## Begin Listed records

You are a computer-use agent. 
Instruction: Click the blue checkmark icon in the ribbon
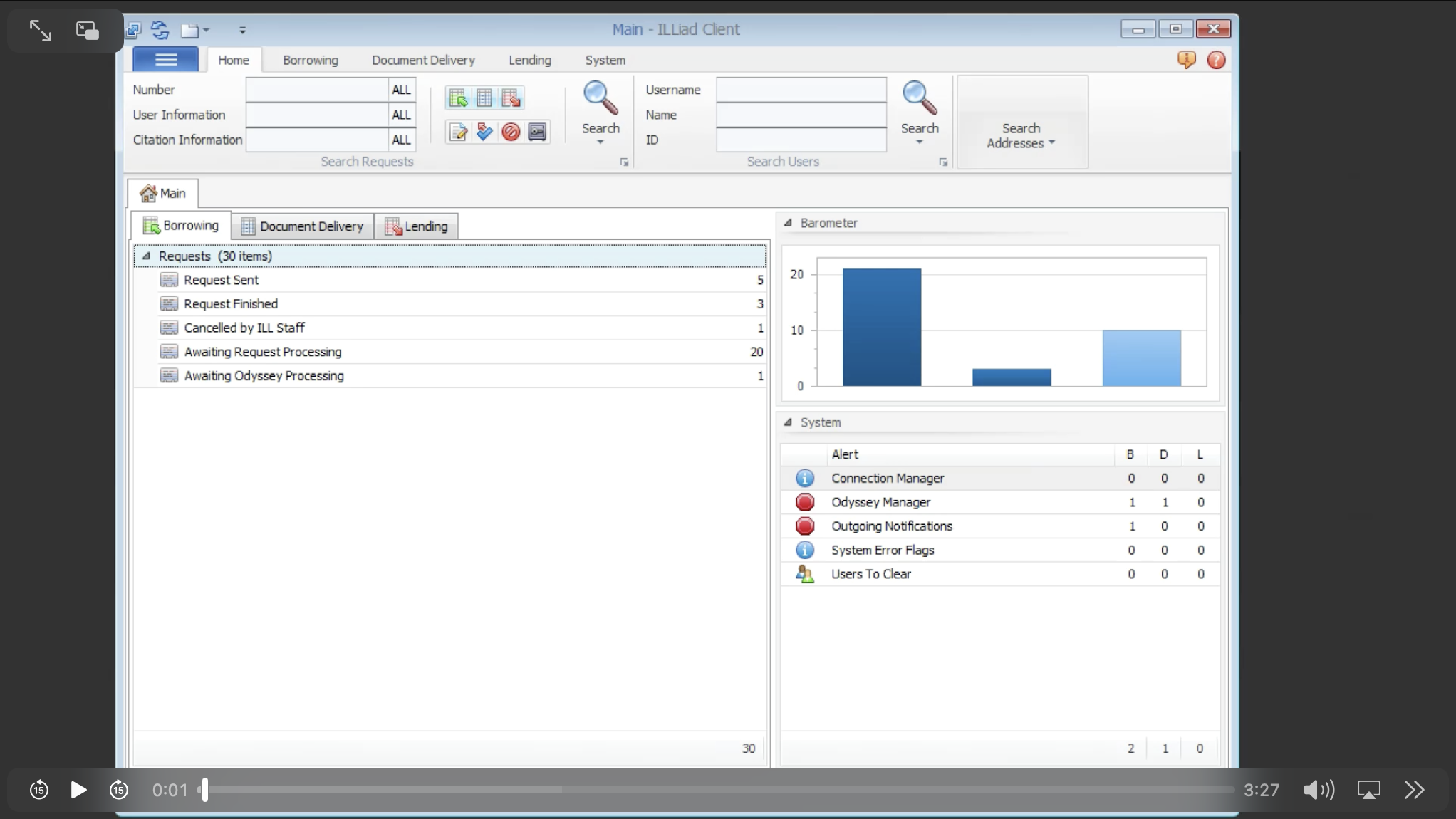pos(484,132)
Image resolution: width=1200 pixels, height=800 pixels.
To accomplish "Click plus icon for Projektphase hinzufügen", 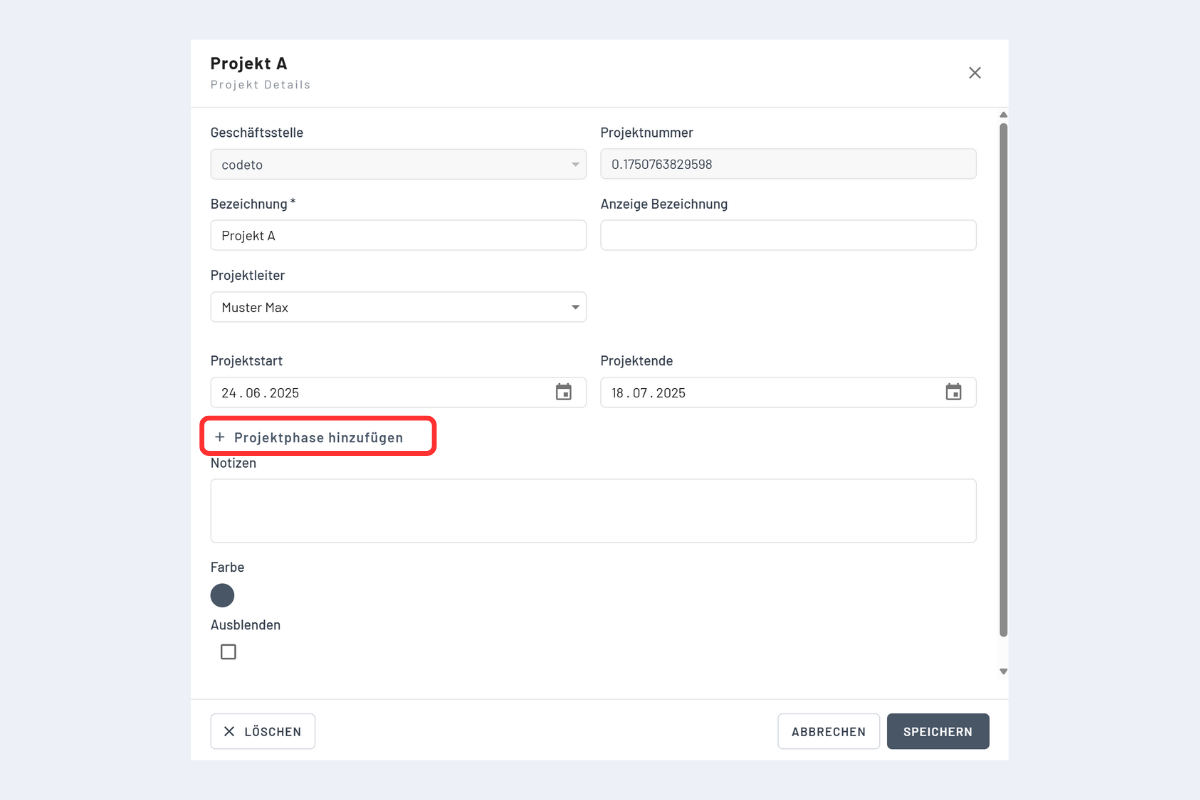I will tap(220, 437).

## End Listed records
## Begin Listed records

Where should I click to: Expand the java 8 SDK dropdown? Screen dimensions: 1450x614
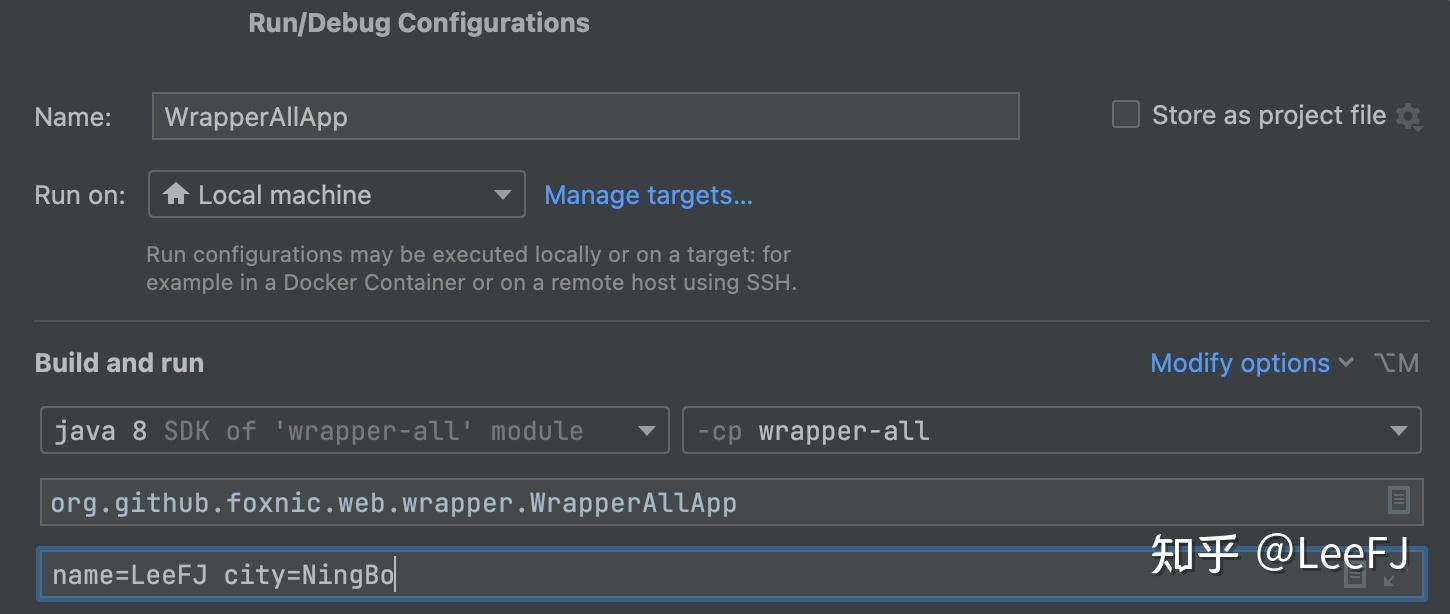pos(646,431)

## End Listed records
## Begin Listed records

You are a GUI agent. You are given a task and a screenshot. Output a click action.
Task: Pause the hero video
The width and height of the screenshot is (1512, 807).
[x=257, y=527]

## End Listed records

Copy the material from the line with "You are a GUI" up to and including the line with "[x=257, y=527]", requests included, but scale every coordinate in the answers by 0.7, rounding to whole numbers with halves going up. Leave all other numbers as they are and give only those lines.

You are a GUI agent. You are given a task and a screenshot. Output a click action.
Task: Pause the hero video
The width and height of the screenshot is (1512, 807).
[x=180, y=369]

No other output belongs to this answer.